- [Recorded data]
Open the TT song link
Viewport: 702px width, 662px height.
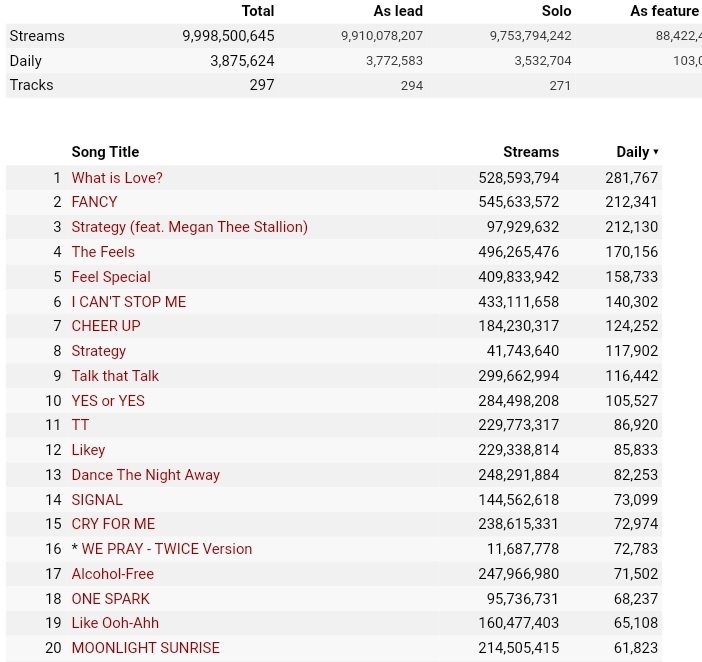(80, 425)
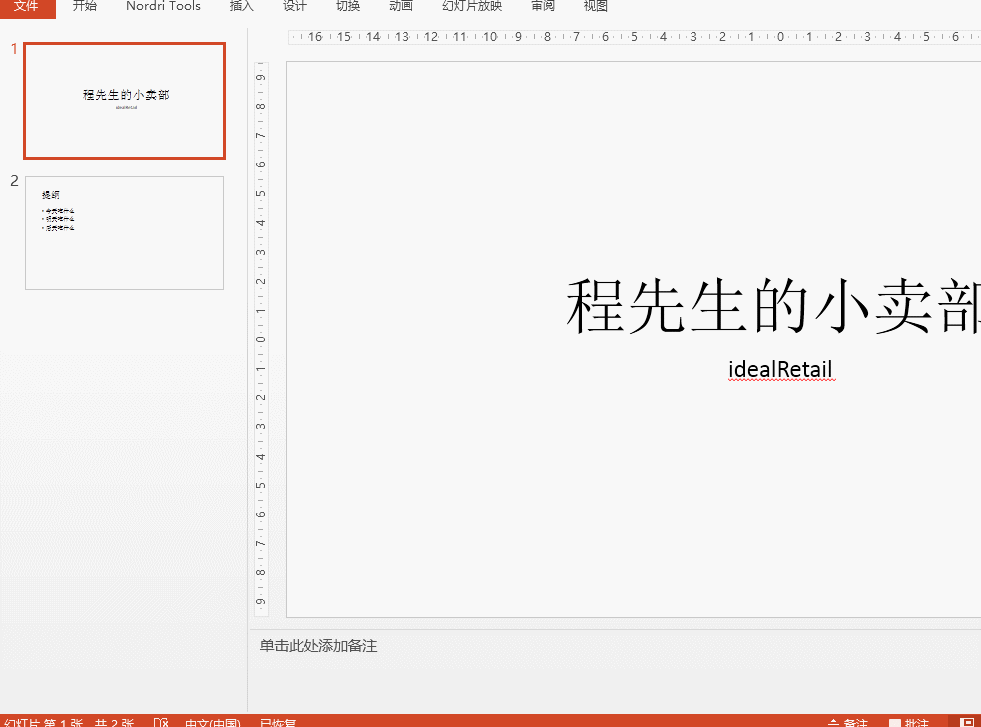Select slide 1 thumbnail in the panel
This screenshot has width=981, height=727.
click(x=123, y=101)
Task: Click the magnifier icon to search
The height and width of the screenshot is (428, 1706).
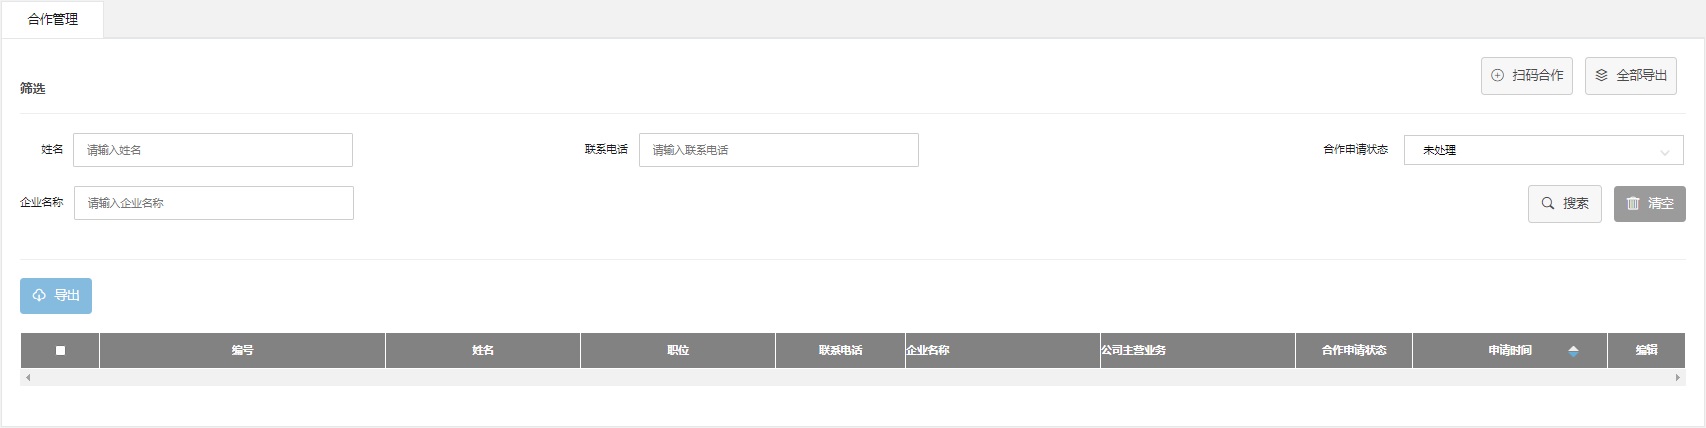Action: click(1548, 204)
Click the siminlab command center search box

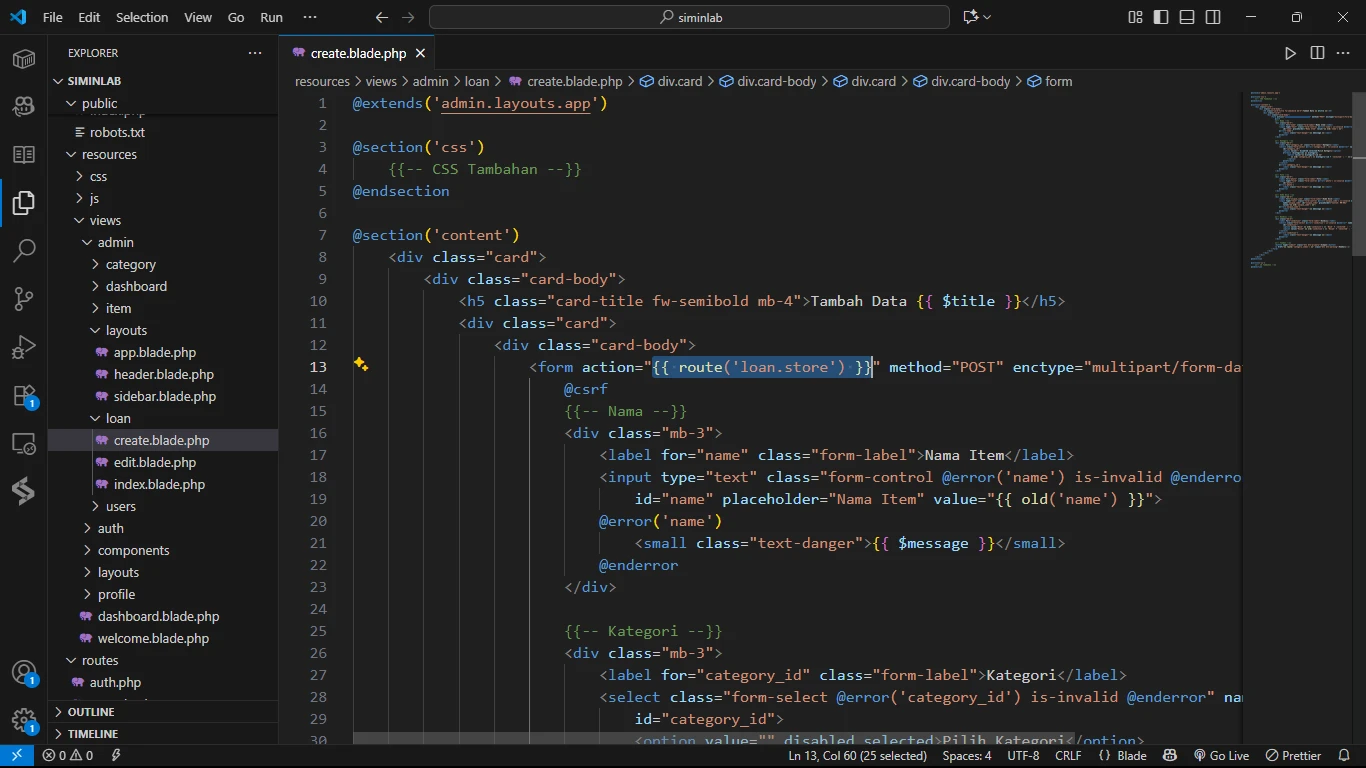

- [Problem requirements] Reproduce only the lines from the beginning of the data through the line that contains "Task: Click the magnifier icon to search", both included, and please drop the pictures.

- [Answer space]
Open the TT song link
Viewport: 702px width, 662px height.
(80, 425)
Select slide 1 thumbnail in the panel
This screenshot has width=981, height=727.
click(x=123, y=101)
Task: Click the magnifier icon to search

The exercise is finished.